Opiate addiction is one of the fastest growing drug addiction problems. There is no easy cure and there are no guarantees that you won’t relapse. It takes admitting you have a problem, seeking treatment for the problem and a lifelong commitment to staying free from the problem to succeed.
How to Choose a Program for Detox from Opiate Addiction
There are many methods available to detox opiate addiction, but several factors must be considered to choose the right one for you. The state of your general health, your psychological state, what your support system is, and how long you have been addicted should all be considered when choosing a program.
People Who Require Detox from Opiate Addiction
People with opiate addiction are different from people with other types of addictions. Most people who are addicted to opiates have become that way after taking prescribed pain medication for justified reasons after trauma or surgery.

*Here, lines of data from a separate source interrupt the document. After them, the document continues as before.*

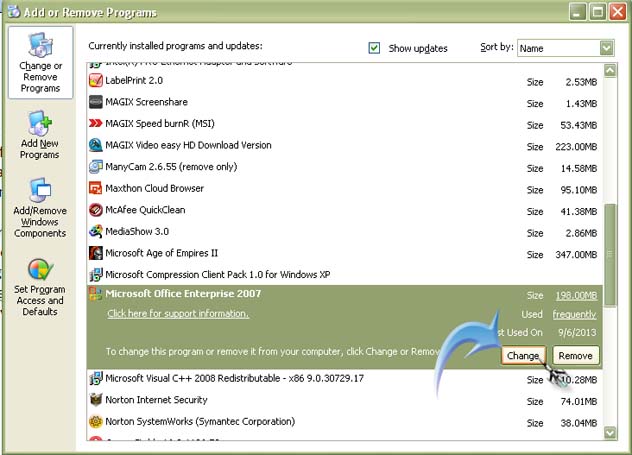Open the 'Click here for support information' link

pyautogui.click(x=178, y=314)
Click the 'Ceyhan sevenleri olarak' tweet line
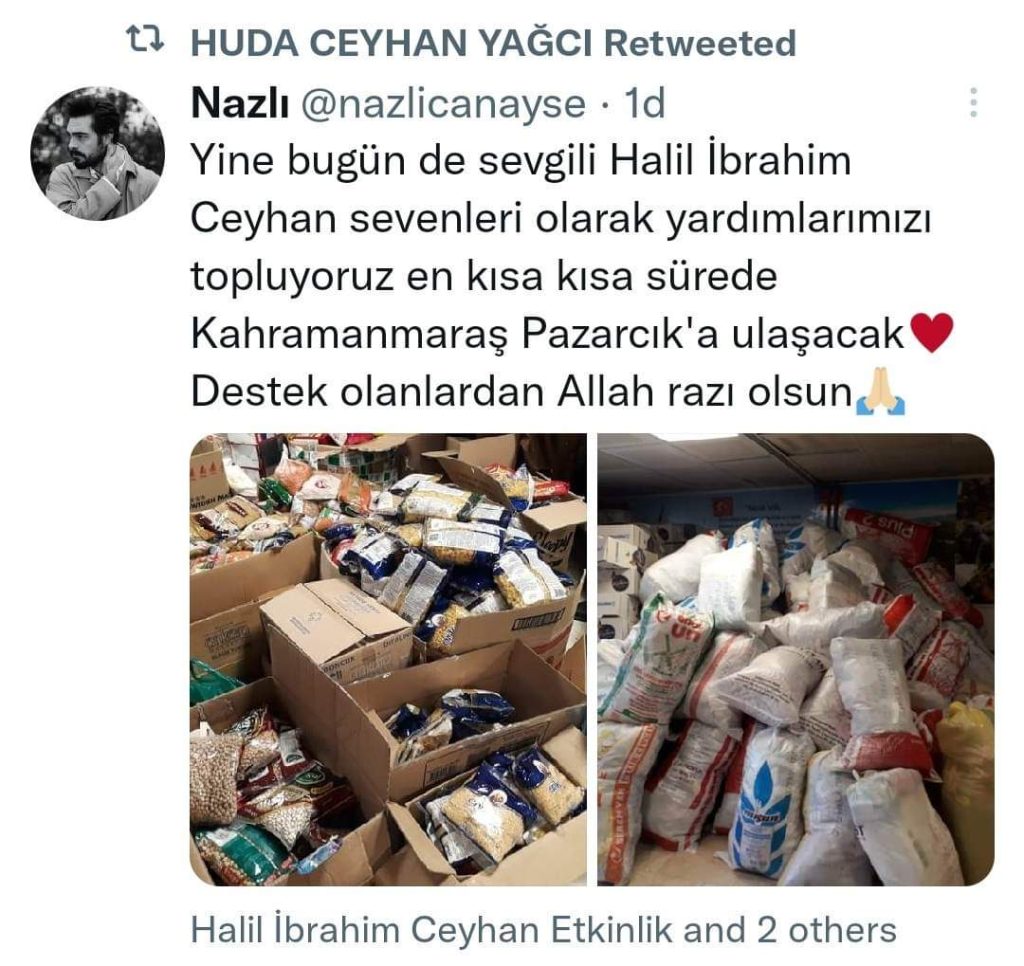The image size is (1024, 966). 560,218
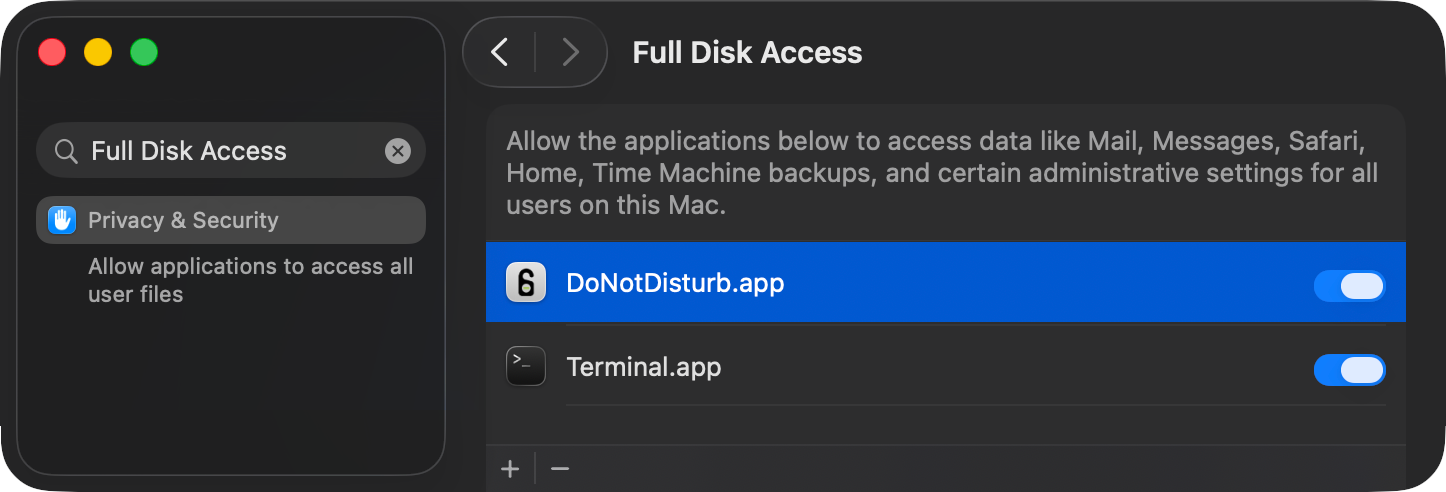The height and width of the screenshot is (492, 1446).
Task: Click the Terminal app icon
Action: (x=526, y=367)
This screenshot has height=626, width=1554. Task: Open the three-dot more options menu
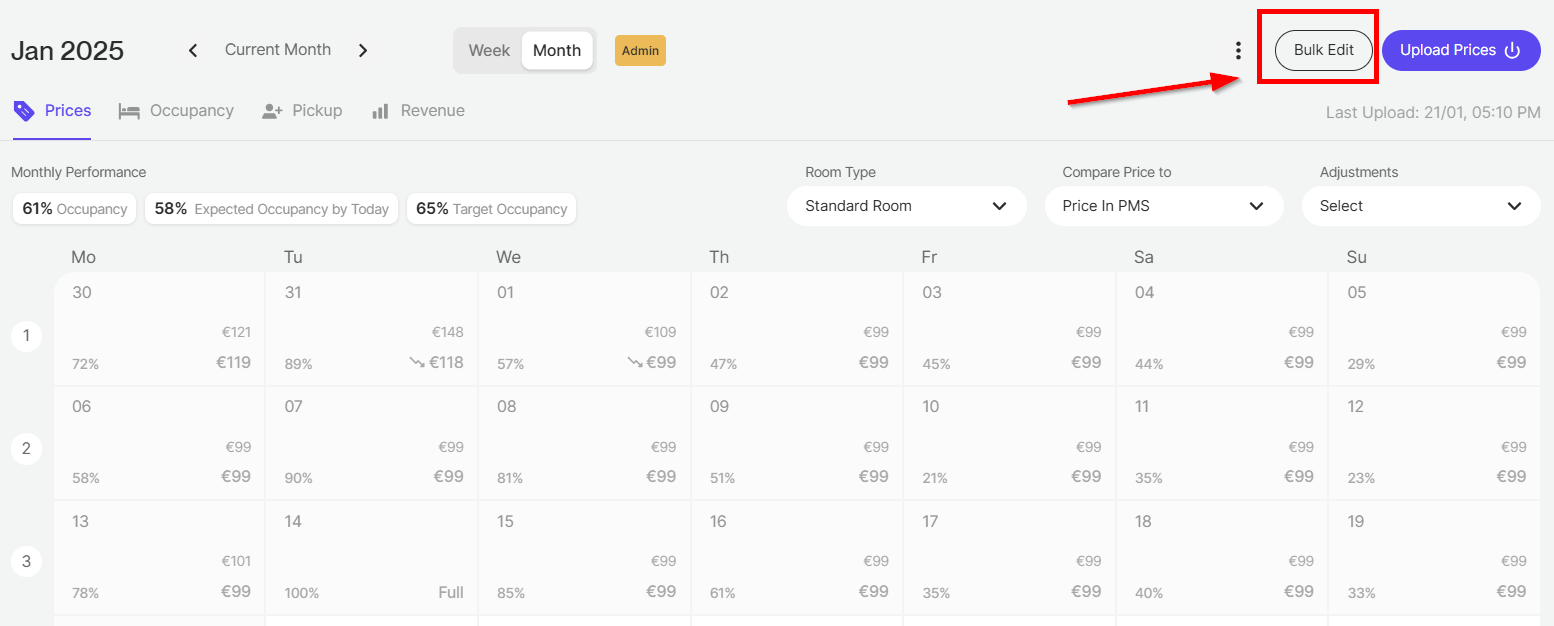point(1238,50)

Ironically these people do not realize they have become addicted until they try to stop taking the medication. Some symptoms they may experience are nausea and vomiting, fatigue, insomnia, headaches, muscle aches, bone pain, agitation and irritation. They may sweat profusely and have diarrhea. The symptoms of withdrawal can begin within only a few hours of missing the dose and can become overwhelmingly intense as they steadily increase.
Getting Help with Detox from Opiate Addiction
Speak to your doctor and make him aware of the symptoms you experienced when you stopped taking the medication. Without detox very few people can withstand the severity of the withdrawal symptoms and return to the use of opiates just to stop them.

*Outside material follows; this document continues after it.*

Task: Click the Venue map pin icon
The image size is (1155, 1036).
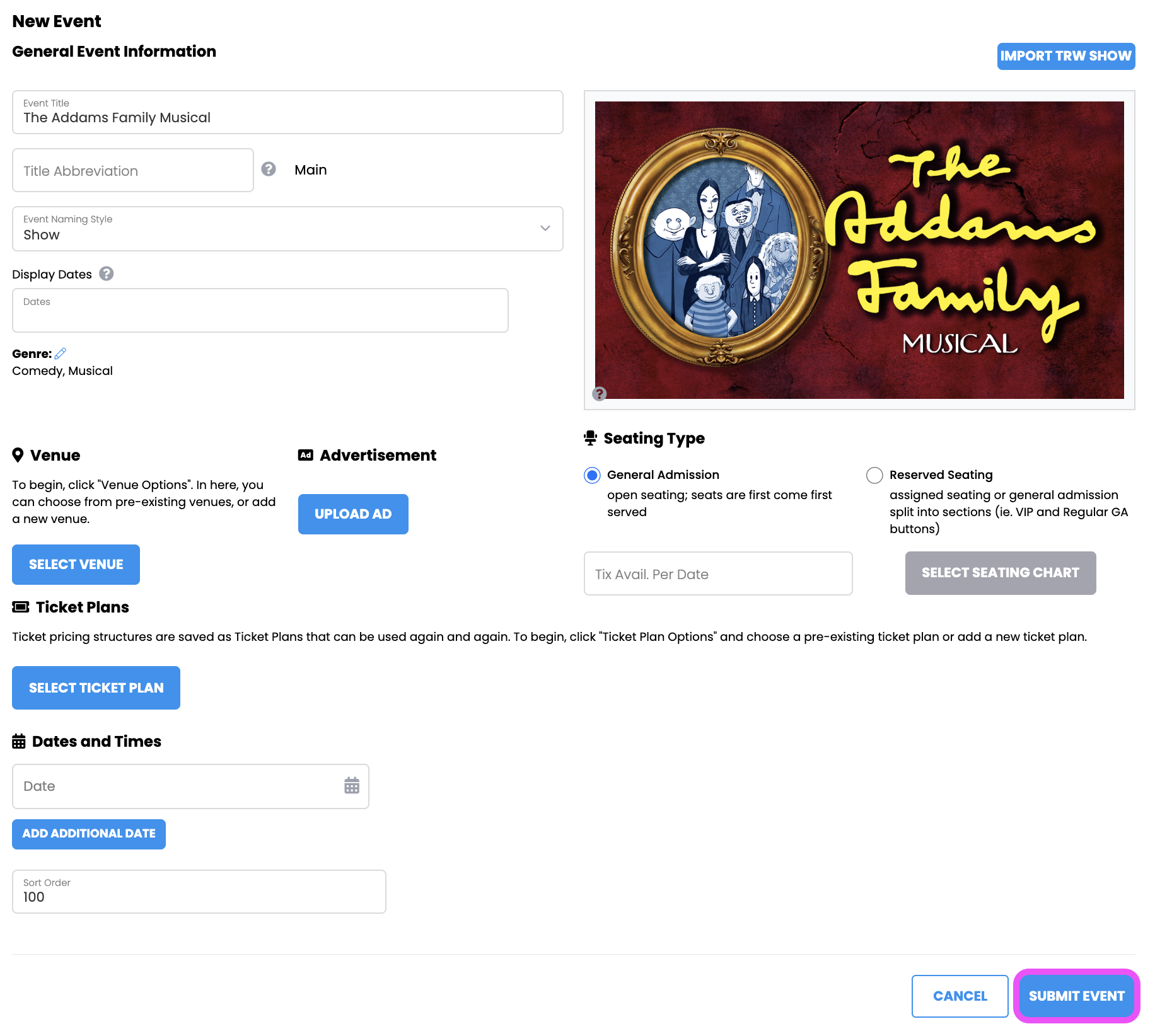Action: (18, 455)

Traditional forms of Detox can include the use of opioid agonist drugs like methadone, buprenorphine, clonidine and other medication. Some of these medications simply block some of the withdrawal effects and you are able to stop the opiate. Actual opioid agonist drugs act like an opiate to the body except they do not produce the ‘high’ that the opiate gives. This allows for gradual dose reduction, avoiding or reducing the intensity of the withdrawal symptoms.
Rapid Detox is being promoted as a painless way to withdraw from this addiction. However, there are many studies that indicate this treatment can increase the risk for psychosis, delirium, abnormal heart rhythms, attempted suicide, acute renal failure and even death.
Discuss with your doctor which treatment option is right for you. But remember support from your doctor, your family and your friends, and a commitment to being opiate free are necessary for success.